┌────────

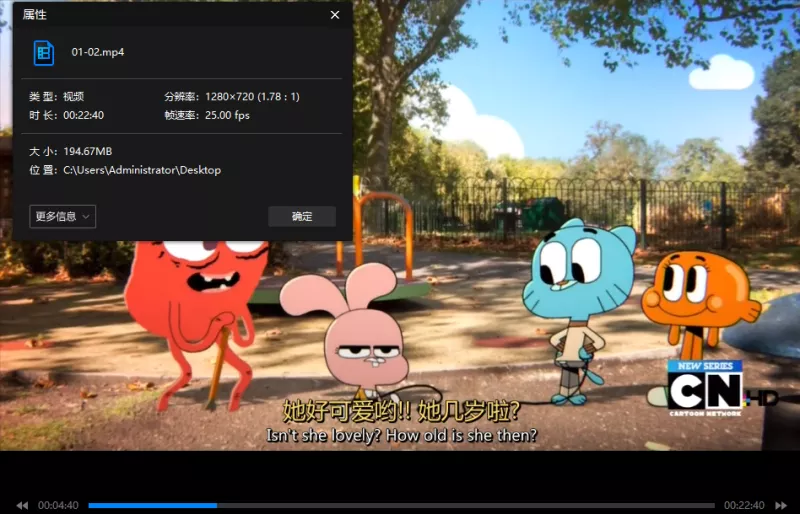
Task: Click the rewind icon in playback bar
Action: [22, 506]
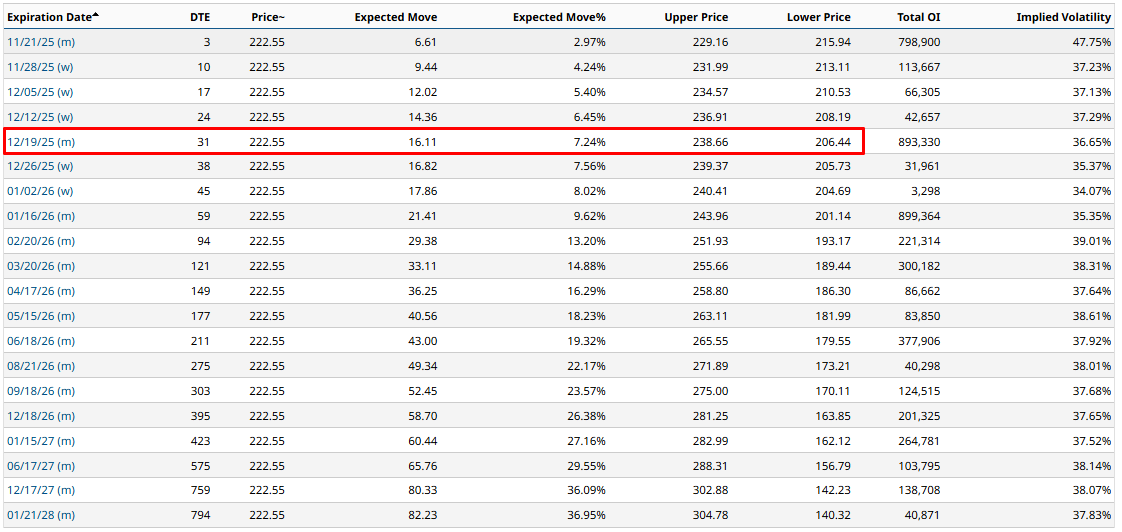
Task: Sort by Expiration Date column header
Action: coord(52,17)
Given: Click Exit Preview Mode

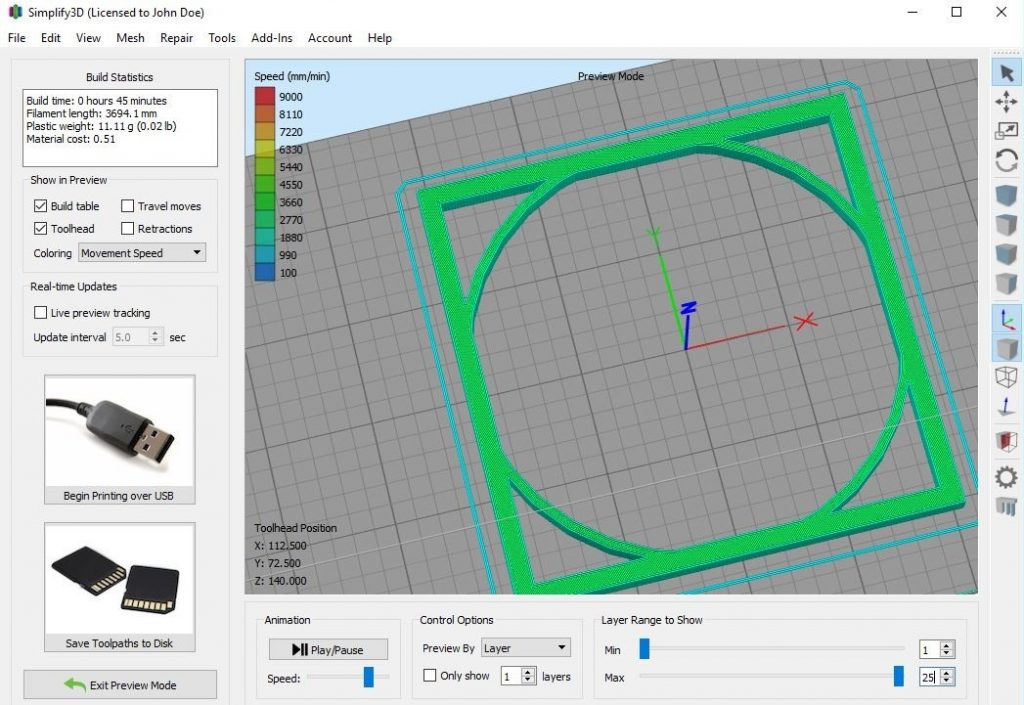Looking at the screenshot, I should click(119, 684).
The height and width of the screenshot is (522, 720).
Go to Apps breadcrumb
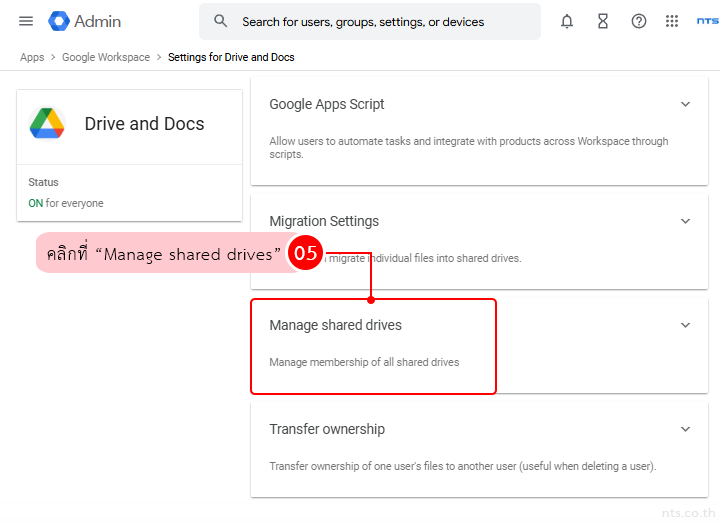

└────────
┌────────

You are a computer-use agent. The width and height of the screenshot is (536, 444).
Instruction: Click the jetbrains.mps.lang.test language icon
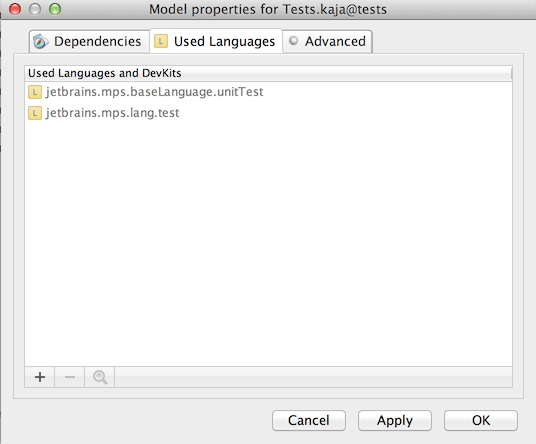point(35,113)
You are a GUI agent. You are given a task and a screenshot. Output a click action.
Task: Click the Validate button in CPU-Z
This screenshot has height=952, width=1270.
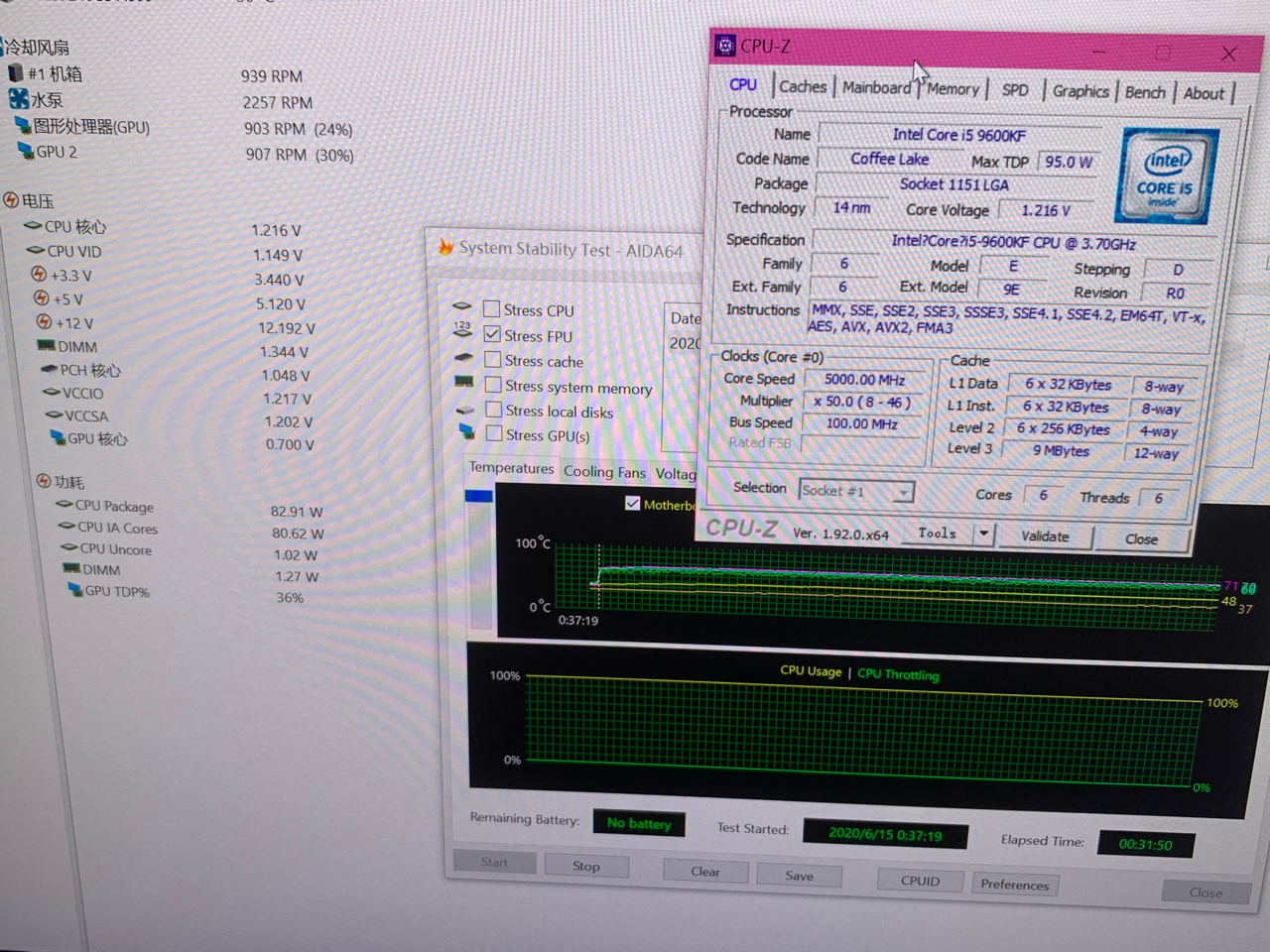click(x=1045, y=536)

└────────

- PROBLEM DETAILS
All lines of the records above with the word "agent" in them are to be copied.

- TASK RESULT
You are a computer-use agent. The width and height of the screenshot is (536, 444).
You are a GUI agent. You are given a task and a screenshot. Output a click action.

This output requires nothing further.